(Dataset records)
Segment Open
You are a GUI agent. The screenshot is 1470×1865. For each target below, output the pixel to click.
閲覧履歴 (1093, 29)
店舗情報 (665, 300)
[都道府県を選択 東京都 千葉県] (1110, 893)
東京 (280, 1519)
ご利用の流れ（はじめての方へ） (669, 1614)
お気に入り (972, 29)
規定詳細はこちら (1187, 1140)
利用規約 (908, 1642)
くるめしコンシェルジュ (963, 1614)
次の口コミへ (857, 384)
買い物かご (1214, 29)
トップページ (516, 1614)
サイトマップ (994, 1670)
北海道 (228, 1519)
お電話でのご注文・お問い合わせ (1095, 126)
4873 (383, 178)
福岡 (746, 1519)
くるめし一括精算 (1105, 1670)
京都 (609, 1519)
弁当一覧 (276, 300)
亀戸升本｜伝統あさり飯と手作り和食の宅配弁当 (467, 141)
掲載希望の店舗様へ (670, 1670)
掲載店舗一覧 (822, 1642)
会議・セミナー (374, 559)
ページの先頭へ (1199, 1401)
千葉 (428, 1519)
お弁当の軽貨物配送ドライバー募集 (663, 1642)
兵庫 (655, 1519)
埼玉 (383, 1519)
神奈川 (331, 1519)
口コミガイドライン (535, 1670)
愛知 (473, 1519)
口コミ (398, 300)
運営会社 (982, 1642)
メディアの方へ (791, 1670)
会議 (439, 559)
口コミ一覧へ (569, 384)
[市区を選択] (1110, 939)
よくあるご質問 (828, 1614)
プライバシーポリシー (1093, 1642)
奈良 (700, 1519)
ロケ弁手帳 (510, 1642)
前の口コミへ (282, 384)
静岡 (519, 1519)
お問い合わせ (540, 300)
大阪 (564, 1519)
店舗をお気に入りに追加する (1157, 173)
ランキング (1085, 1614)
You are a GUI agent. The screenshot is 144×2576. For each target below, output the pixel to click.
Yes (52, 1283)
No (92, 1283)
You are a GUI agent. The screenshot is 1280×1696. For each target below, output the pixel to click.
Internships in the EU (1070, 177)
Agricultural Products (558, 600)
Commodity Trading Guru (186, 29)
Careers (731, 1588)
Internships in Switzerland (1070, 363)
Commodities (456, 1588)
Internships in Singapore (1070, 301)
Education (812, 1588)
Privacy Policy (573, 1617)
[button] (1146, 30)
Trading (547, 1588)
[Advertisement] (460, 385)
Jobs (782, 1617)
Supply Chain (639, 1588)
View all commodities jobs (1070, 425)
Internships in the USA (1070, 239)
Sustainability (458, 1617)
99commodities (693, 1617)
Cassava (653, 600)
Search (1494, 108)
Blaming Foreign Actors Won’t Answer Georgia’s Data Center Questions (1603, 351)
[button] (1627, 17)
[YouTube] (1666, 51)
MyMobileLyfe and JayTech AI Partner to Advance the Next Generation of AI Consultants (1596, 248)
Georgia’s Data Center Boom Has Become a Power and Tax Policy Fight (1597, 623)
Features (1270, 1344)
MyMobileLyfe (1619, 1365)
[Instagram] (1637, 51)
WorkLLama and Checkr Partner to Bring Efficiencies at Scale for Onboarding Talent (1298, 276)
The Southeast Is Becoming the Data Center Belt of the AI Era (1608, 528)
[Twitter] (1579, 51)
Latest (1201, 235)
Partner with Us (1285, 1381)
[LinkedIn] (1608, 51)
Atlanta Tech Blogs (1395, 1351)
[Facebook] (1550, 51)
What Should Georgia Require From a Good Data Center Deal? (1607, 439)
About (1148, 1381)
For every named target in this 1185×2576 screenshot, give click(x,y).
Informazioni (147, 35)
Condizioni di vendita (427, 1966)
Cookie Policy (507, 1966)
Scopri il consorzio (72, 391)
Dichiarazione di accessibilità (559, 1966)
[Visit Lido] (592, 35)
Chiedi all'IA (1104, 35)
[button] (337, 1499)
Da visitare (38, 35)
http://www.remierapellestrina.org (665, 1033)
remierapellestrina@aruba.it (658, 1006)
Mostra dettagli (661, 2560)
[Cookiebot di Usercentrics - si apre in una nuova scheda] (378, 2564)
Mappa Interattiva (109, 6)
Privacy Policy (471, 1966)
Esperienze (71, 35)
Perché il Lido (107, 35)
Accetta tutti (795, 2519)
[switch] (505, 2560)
Segment Closed
### What this task involves
Make a verbatim copy of each record.

### Written answer
You are a GUI agent. The screenshot is 1470×1865. For each target below, output the pixel to click.
閲覧履歴 (1093, 29)
店舗情報 (665, 300)
[都道府県を選択 東京都 千葉県] (1110, 893)
東京 (280, 1519)
ご利用の流れ（はじめての方へ） (669, 1614)
お気に入り (972, 29)
規定詳細はこちら (1187, 1140)
利用規約 (908, 1642)
くるめしコンシェルジュ (963, 1614)
次の口コミへ (857, 384)
買い物かご (1214, 29)
トップページ (516, 1614)
サイトマップ (994, 1670)
北海道 (228, 1519)
お電話でのご注文・お問い合わせ (1095, 126)
4873 (383, 178)
福岡 (746, 1519)
くるめし一括精算 (1105, 1670)
京都 (609, 1519)
弁当一覧 (276, 300)
亀戸升本｜伝統あさり飯と手作り和食の宅配弁当 (467, 141)
掲載希望の店舗様へ (670, 1670)
掲載店舗一覧 (822, 1642)
会議・セミナー (374, 559)
ページの先頭へ (1199, 1401)
千葉 (428, 1519)
お弁当の軽貨物配送ドライバー募集 (663, 1642)
兵庫 (655, 1519)
埼玉 (383, 1519)
神奈川 (331, 1519)
口コミガイドライン (535, 1670)
愛知 (473, 1519)
口コミ (398, 300)
運営会社 (982, 1642)
メディアの方へ (791, 1670)
会議 (439, 559)
口コミ一覧へ (569, 384)
[市区を選択] (1110, 939)
よくあるご質問 (828, 1614)
プライバシーポリシー (1093, 1642)
奈良 (700, 1519)
ロケ弁手帳 (510, 1642)
前の口コミへ (282, 384)
静岡 (519, 1519)
お問い合わせ (540, 300)
大阪 (564, 1519)
店舗をお気に入りに追加する (1157, 173)
ランキング (1085, 1614)
You are a GUI agent. The screenshot is 144×2576. For each target below, output the pixel to click.
Yes (52, 1283)
No (92, 1283)
You are a GUI agent. The screenshot is 1280×1696. For each target below, output the pixel to click.
Internships in the EU (1070, 177)
Agricultural Products (558, 600)
Commodity Trading Guru (186, 29)
Careers (731, 1588)
Internships in Switzerland (1070, 363)
Commodities (456, 1588)
Internships in Singapore (1070, 301)
Education (812, 1588)
Privacy Policy (573, 1617)
[button] (1146, 30)
Trading (547, 1588)
[Advertisement] (460, 385)
Jobs (782, 1617)
Supply Chain (639, 1588)
View all commodities jobs (1070, 425)
Internships in the USA (1070, 239)
Sustainability (458, 1617)
99commodities (693, 1617)
Cassava (653, 600)
Search (1494, 108)
Blaming Foreign Actors Won’t Answer Georgia’s Data Center Questions (1603, 351)
[button] (1627, 17)
[YouTube] (1666, 51)
MyMobileLyfe and JayTech AI Partner to Advance the Next Generation of AI Consultants (1596, 248)
Georgia’s Data Center Boom Has Become a Power and Tax Policy Fight (1597, 623)
Features (1270, 1344)
MyMobileLyfe (1619, 1365)
[Instagram] (1637, 51)
WorkLLama and Checkr Partner to Bring Efficiencies at Scale for Onboarding Talent (1298, 276)
The Southeast Is Becoming the Data Center Belt of the AI Era (1608, 528)
[Twitter] (1579, 51)
Latest (1201, 235)
Partner with Us (1285, 1381)
[LinkedIn] (1608, 51)
Atlanta Tech Blogs (1395, 1351)
[Facebook] (1550, 51)
What Should Georgia Require From a Good Data Center Deal? (1607, 439)
About (1148, 1381)
For every named target in this 1185×2576 screenshot, give click(x,y).
Informazioni (147, 35)
Condizioni di vendita (427, 1966)
Cookie Policy (507, 1966)
Scopri il consorzio (72, 391)
Dichiarazione di accessibilità (559, 1966)
[Visit Lido] (592, 35)
Chiedi all'IA (1104, 35)
[button] (337, 1499)
Da visitare (38, 35)
http://www.remierapellestrina.org (665, 1033)
remierapellestrina@aruba.it (658, 1006)
Mostra dettagli (661, 2560)
[Cookiebot di Usercentrics - si apre in una nuova scheda] (378, 2564)
Mappa Interattiva (109, 6)
Privacy Policy (471, 1966)
Esperienze (71, 35)
Perché il Lido (107, 35)
Accetta tutti (795, 2519)
[switch] (505, 2560)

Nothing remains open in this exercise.